Das Schnapphahn-Versteck in der Wassermühle von Klein Rönnau

Im Westen des Amtes Segeberg waren nach dem vermaledeiten Torstensonkrieg massive Kriegsschäden zu vermelden: etliche Hufen, ja ganze Dörfer waren abgebrannt – von den vielen Toten ganz zu schweigen. 

Aber auch im Osten, rund um Segeberg, hatten die Schweden nicht nur die Burg und das Gut Pronstorf heimgesucht … Schadenslisten sind nicht mehr erhalten, aber die Kriegseinwirkungen waren noch auf Jahre ersichtlich. 

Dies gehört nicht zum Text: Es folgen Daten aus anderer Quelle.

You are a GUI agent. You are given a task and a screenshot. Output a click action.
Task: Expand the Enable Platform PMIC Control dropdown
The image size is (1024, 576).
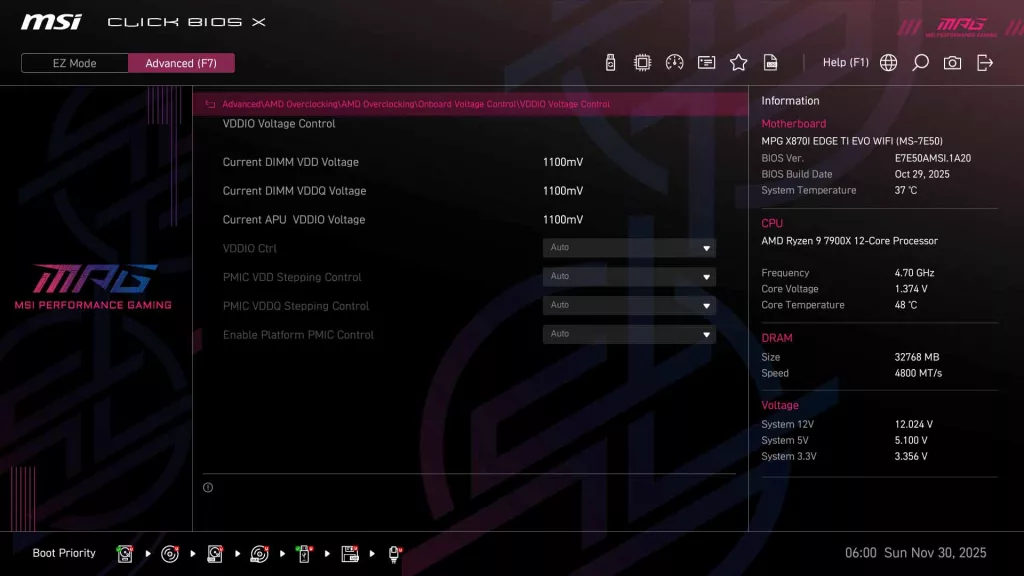(x=629, y=335)
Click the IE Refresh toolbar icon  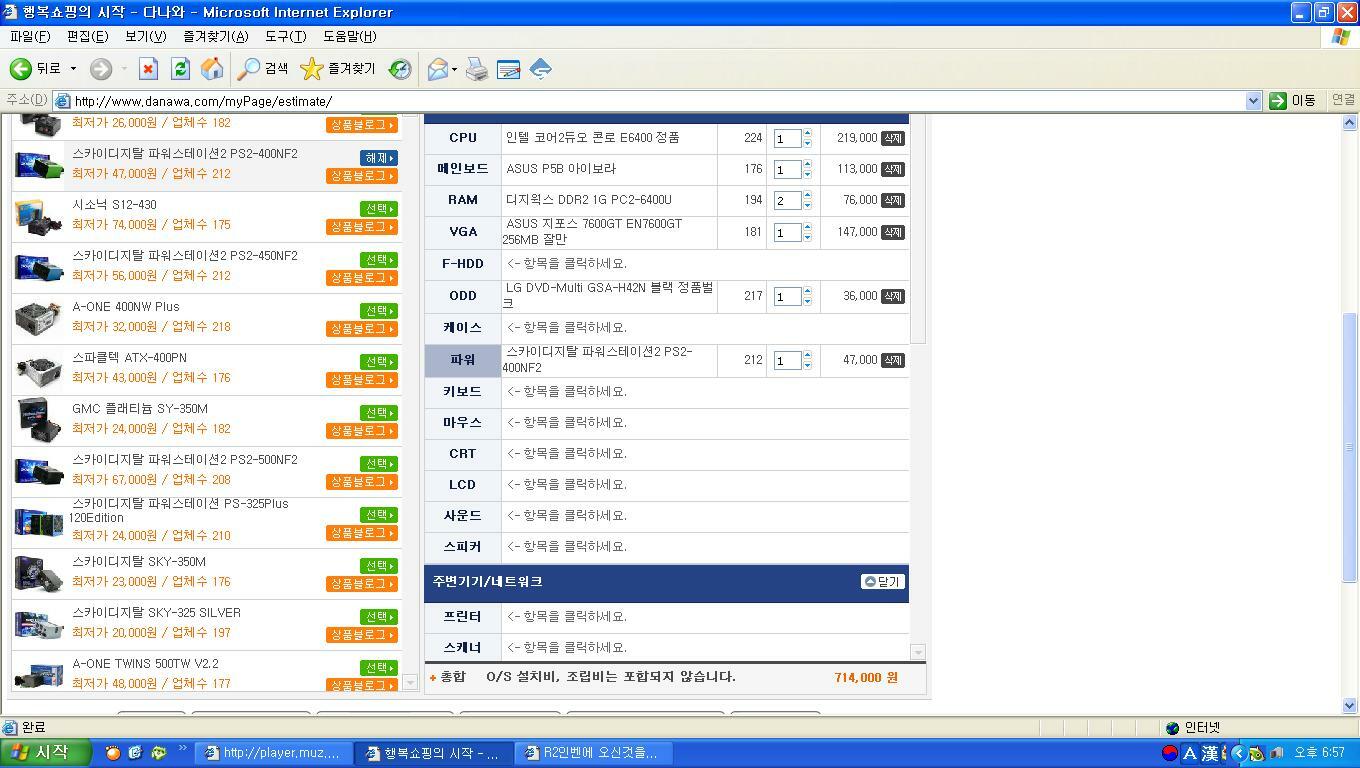click(x=180, y=69)
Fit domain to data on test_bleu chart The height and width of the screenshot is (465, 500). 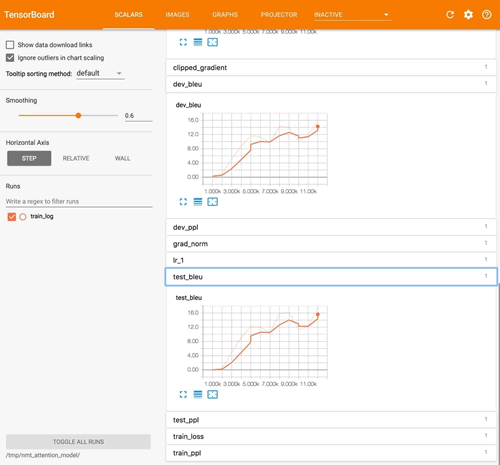[213, 394]
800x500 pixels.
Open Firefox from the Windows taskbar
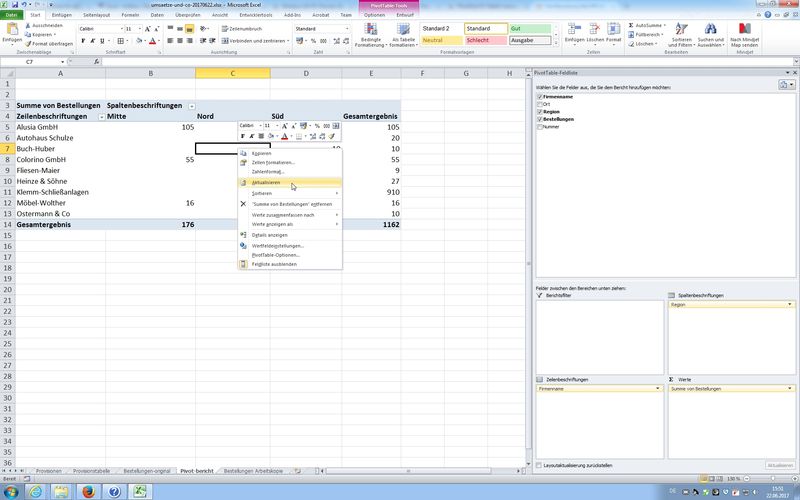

So muss sich z. B. auch in Klein Rönnau Böses zugetragen haben: Die altehrwürdige Wassermühle, am Überfluss des Großen Sees in die Trave, diente uns Schnapphähnen als treffliches Versteck, denn Mühlen waren von je her suspekte Orte, lagen sie doch oftmals außerhalb der Sozialkontrolle einer Dorfgemeinschaft. 



Und all zu oft, so wird gemunkelt, soll der Teufel mit dem Müller sein Unwesen getrieben haben in diesen überaus suspekten Häusern mit all ihren knarrenden und ratternden Malwerken, Zahnrädern und Kornböden. 


Der Schwede jedoch hat uns dort nie aufgespürt; doch eines Tages war die Mühle zerstört – wir mussten uns einen anderen Verbindungsort Richtung Pronstorf suchen! Erst nach 1649, und damit über ein Jahr nach dem Ende des großen Krieges konnten wir Überlebenden uns dort noch einmal versammeln. Inzwischen war an selber Stelle eine ganz neue Wassermühle errichtet.

Wir danken dem Bürgermeister von Klein Rönnau, Dietrich Herms, für die freundliche Aufnahme in dem historischen Gebäude, dessen Vorgängerbau unseren Altvorderen einmal als gutes Versteck gedient haben mag.